EXERCISE TASK.
Beginning at the line that contains "Where should I click to: Click the grey" and continuing through the end of the records below, format every line as a JSON list of strings, one string per line, with blank lines left out.

THE INPUT.

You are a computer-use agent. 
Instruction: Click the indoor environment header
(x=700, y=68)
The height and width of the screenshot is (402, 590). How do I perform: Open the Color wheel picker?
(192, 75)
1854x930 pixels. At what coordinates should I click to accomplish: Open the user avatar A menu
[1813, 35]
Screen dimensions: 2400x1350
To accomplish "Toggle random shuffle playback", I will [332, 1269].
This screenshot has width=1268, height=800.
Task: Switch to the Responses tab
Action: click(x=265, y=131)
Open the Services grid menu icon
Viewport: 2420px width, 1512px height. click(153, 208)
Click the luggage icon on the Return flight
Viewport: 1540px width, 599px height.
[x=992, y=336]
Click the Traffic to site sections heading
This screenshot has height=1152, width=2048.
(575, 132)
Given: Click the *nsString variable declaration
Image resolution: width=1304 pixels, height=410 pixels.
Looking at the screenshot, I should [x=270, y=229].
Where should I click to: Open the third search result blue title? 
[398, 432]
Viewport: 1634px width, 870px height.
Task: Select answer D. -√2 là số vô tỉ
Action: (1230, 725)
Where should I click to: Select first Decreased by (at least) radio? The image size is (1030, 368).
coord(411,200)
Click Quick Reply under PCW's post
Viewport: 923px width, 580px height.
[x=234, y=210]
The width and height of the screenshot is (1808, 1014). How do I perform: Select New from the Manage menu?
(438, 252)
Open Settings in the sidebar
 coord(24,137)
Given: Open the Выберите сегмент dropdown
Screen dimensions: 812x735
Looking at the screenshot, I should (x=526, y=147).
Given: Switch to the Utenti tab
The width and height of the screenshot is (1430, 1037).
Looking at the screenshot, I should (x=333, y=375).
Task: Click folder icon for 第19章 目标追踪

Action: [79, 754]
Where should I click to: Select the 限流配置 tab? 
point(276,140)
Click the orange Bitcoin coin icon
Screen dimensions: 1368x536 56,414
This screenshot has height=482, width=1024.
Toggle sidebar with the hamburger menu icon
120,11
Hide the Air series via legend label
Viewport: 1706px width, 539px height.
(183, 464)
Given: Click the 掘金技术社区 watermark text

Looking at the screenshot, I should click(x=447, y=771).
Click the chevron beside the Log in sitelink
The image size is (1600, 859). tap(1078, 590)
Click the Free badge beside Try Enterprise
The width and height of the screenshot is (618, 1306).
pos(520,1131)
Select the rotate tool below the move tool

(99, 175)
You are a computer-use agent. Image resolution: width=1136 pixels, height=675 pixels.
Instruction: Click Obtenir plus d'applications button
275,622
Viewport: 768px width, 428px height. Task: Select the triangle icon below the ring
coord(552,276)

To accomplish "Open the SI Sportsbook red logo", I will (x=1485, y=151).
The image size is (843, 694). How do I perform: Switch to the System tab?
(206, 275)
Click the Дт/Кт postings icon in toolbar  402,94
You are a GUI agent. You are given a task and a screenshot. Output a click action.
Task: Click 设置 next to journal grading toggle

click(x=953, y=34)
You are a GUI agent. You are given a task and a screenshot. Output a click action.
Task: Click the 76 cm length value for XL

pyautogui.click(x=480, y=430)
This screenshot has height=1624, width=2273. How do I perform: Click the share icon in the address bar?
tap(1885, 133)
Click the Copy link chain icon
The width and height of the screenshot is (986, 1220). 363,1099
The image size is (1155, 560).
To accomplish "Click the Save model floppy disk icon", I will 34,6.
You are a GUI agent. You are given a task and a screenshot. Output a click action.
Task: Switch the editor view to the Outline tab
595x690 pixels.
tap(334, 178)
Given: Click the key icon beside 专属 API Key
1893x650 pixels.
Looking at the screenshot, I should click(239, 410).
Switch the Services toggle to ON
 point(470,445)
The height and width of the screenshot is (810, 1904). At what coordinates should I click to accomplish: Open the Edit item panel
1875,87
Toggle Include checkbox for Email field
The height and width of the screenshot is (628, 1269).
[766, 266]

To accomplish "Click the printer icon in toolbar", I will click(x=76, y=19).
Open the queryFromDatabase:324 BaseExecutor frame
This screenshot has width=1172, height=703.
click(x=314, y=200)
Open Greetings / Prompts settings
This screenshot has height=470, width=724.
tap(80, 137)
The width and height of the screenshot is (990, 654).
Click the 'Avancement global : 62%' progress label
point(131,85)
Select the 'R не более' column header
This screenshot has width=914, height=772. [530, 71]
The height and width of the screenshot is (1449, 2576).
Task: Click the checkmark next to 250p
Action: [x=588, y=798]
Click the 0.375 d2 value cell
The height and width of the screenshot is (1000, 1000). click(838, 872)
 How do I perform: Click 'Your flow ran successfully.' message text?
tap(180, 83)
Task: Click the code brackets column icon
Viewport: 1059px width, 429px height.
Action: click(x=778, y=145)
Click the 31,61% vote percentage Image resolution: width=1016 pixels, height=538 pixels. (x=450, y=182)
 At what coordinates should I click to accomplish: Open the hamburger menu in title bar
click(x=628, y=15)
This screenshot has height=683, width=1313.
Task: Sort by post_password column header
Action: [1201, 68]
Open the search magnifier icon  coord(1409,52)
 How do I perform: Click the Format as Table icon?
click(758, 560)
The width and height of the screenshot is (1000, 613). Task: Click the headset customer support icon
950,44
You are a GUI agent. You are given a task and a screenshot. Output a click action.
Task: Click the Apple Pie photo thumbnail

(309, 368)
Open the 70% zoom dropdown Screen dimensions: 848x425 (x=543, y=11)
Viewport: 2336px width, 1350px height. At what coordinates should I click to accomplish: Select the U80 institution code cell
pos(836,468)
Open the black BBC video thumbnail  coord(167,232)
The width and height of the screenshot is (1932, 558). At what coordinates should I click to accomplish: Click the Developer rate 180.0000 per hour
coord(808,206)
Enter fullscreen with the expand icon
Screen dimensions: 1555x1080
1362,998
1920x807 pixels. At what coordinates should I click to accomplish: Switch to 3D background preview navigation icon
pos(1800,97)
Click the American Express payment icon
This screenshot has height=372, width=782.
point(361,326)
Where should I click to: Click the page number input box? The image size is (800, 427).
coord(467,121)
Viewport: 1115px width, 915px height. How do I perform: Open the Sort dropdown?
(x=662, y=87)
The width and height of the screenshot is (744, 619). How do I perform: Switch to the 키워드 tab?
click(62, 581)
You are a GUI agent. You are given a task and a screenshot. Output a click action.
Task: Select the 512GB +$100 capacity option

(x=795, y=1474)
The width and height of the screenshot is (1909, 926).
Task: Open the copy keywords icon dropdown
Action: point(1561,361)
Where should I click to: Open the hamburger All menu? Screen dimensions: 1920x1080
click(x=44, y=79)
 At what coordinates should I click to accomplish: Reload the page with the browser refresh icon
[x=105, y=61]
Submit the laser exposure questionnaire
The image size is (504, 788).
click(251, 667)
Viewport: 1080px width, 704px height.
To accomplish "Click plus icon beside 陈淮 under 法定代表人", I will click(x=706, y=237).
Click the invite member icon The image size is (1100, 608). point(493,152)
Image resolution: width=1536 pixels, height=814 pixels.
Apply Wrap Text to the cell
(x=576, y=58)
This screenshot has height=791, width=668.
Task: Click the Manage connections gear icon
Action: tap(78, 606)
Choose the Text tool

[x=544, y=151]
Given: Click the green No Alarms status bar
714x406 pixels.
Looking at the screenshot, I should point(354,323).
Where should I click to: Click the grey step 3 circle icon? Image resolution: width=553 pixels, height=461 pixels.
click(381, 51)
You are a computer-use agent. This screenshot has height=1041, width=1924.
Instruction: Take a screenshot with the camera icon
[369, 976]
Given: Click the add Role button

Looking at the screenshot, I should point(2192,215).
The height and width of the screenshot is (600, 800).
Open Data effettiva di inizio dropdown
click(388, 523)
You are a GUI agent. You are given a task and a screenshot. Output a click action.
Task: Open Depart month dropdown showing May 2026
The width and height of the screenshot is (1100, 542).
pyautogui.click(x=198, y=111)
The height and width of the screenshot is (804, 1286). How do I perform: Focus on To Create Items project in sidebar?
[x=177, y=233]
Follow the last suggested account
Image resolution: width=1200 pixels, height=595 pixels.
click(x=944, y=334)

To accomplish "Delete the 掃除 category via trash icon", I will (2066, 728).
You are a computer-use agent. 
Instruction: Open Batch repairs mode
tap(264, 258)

EXERCISE ANSWER.
[
  "Where should I click to: Click the grey step 3 circle icon? Image resolution: width=553 pixels, height=461 pixels.",
  "click(381, 51)",
  "You are a computer-use agent. This screenshot has height=1041, width=1924.",
  "Instruction: Take a screenshot with the camera icon",
  "[369, 976]",
  "Given: Click the add Role button",
  "Looking at the screenshot, I should point(2192,215).",
  "The height and width of the screenshot is (600, 800).",
  "Open Data effettiva di inizio dropdown",
  "click(388, 523)",
  "You are a GUI agent. You are given a task and a screenshot. Output a click action.",
  "Task: Open Depart month dropdown showing May 2026",
  "The width and height of the screenshot is (1100, 542).",
  "pyautogui.click(x=198, y=111)",
  "The height and width of the screenshot is (804, 1286). How do I perform: Focus on To Create Items project in sidebar?",
  "[x=177, y=233]",
  "Follow the last suggested account",
  "Image resolution: width=1200 pixels, height=595 pixels.",
  "click(x=944, y=334)",
  "To accomplish \"Delete the 掃除 category via trash icon\", I will (2066, 728).",
  "You are a computer-use agent. ",
  "Instruction: Open Batch repairs mode",
  "tap(264, 258)"
]